電力(国家)管理法 (でんりょくこっかかんりほう)
【概説】
日中戦争期の1938年に成立し、民間企業が所有していた主要な発電・送電設備を国家の統制下に置くことを定めた法律。国家総動員法と同時に可決され、日本経済が自由主義経済から軍需優先の戦時統制経済へと移行する象徴となった重要立法。
日中戦争の勃発と電力統制の背景
1937年(昭和12年)に日中戦争が勃発し、戦線の拡大にともなって日本政府は軍需産業を飛躍的に拡大させる必要に迫られた。特に航空機や兵器の生産、重化学工業の推進には莫大な電力供給が不可欠であった。しかし当時、日本の電力産業は「五大電力会社(東京電燈・東邦電力・大同電力・日本電力・宇治川電気)」と呼ばれる巨大民間企業によって支配されており、利潤を最優先する私企業主導の体制では、国家が望む迅速かつ安価な軍需用電力の配分が困難であると予想された。

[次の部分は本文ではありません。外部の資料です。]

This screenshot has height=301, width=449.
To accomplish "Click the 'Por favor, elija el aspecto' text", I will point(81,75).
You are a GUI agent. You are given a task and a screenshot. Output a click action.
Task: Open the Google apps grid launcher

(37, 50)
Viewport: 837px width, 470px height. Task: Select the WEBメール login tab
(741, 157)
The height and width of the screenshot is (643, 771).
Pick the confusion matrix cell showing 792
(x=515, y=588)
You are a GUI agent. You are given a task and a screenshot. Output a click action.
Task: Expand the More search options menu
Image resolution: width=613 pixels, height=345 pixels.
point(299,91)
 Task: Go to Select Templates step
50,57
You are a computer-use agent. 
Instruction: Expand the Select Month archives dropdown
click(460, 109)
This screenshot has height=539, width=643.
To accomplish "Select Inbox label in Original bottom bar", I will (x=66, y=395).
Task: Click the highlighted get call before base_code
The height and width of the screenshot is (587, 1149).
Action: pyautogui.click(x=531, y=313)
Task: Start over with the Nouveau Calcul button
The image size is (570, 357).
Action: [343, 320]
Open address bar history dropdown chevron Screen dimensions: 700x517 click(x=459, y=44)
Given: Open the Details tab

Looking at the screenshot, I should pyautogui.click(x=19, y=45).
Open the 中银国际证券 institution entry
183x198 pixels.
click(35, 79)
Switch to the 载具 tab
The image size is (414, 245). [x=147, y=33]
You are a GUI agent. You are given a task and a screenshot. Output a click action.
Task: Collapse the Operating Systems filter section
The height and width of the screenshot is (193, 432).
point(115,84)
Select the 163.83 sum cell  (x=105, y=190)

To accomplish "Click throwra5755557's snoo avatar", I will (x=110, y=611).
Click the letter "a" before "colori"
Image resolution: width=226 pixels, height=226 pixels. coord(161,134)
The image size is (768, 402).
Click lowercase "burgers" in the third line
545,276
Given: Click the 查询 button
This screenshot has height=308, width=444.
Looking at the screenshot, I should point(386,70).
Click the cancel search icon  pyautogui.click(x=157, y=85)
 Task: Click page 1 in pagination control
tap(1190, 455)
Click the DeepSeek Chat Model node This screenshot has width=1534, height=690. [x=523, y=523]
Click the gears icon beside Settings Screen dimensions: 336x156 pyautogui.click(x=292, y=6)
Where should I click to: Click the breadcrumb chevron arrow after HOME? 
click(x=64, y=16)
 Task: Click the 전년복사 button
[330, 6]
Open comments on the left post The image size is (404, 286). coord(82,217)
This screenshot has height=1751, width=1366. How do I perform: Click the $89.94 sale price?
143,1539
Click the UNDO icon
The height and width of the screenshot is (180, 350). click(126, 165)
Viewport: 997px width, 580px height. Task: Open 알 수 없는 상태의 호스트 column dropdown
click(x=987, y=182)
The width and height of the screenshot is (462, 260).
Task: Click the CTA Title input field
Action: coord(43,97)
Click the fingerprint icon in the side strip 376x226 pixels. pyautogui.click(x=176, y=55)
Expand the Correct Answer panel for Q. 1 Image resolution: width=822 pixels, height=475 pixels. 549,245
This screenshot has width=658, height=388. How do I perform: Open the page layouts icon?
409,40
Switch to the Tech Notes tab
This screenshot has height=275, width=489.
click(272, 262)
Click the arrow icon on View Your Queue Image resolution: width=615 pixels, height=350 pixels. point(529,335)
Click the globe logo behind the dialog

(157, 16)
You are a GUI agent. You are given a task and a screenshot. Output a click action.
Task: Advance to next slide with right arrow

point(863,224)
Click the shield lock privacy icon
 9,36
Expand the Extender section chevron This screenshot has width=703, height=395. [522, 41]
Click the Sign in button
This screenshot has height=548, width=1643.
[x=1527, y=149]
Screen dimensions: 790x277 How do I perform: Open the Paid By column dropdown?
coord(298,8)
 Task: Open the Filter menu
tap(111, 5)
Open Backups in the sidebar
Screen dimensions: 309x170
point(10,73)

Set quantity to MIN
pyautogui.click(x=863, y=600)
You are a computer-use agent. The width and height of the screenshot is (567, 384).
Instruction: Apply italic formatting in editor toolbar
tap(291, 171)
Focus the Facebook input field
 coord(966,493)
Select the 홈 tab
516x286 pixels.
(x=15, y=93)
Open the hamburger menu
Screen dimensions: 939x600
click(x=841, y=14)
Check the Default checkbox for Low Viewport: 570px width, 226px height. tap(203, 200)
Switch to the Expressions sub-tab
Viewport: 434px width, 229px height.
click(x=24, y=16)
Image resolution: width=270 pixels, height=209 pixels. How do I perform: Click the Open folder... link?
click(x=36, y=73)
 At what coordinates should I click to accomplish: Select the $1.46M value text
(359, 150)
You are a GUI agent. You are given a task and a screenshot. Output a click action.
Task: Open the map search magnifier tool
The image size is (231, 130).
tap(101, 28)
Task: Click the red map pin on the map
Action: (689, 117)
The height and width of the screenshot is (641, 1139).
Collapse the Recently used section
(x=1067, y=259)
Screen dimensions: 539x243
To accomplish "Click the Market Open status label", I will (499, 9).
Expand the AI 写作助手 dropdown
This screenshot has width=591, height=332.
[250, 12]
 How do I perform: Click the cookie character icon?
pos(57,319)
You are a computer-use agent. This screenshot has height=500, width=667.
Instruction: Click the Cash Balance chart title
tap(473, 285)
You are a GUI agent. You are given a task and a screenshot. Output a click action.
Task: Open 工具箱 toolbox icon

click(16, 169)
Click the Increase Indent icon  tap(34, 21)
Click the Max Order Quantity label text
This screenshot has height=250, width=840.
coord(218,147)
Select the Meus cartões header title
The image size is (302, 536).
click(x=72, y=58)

こうした中、陸軍や企画院の革新官僚を中心として、エネルギーの基幹である電力を国家が一元的に管理すべきであるとする「電力国家管理論」が台頭した。
民間財界の激しい抵抗と法案の成立
国家による電力管理の動きに対し、民間財界や電気事業者は「私有財産権の侵害」や「官僚統制による産業の非効率化」を盾に激しく反発した。特に「電力の鬼」と称された東邦電力の松永安左エ門らは、政府の介入に対して強硬な反対闘争を展開し、政界や言論界を巻き込んだ大論争へと発展した。しかし、近衛文麿内閣と軍部は戦時体制の確立を最優先し、妥協を許さなかった。1938年3月、第73帝国議会において、国家の人的・物的資源を包括的に統制する国家総動員法とともに電力(国家)管理法が強硬に可決・成立された。これにより、長年にわたる電力の民間主導体制は終わりを告げることとなった。
日本発送電の設立と戦後への歴史的影響
電力管理法の制定に基づき、1939年には半官半民の国策会社である日本発送電株式会社(日発)が設立された。全国の主要な水力・火力発電設備や送電線は同社に強制的に出資・統合され、国家の厳重な監督下で電力の発電と融通が行われるようになった。さらに1941年には配電統制令が公布され、配電部門も全国9つのブロック(九配電会社)に再編・統合された。この「国が発電・送電を管理し、地域ごとに配電する」というシステムは、太平洋戦争中の日本産業を支える基盤となった。戦後、日本発送電はGHQによる「過度経済力集中排除法」の指定を受けて解体されたが、その後に誕生した「九電力体制」(現在の東京電力や関西電力などの民営九電力)は、この戦時下の地域分割体制をほぼそのまま引き継いだものであり、本法がもたらした業界再編は現代の日本のエネルギーインフラの骨格を決定づけるものとなった。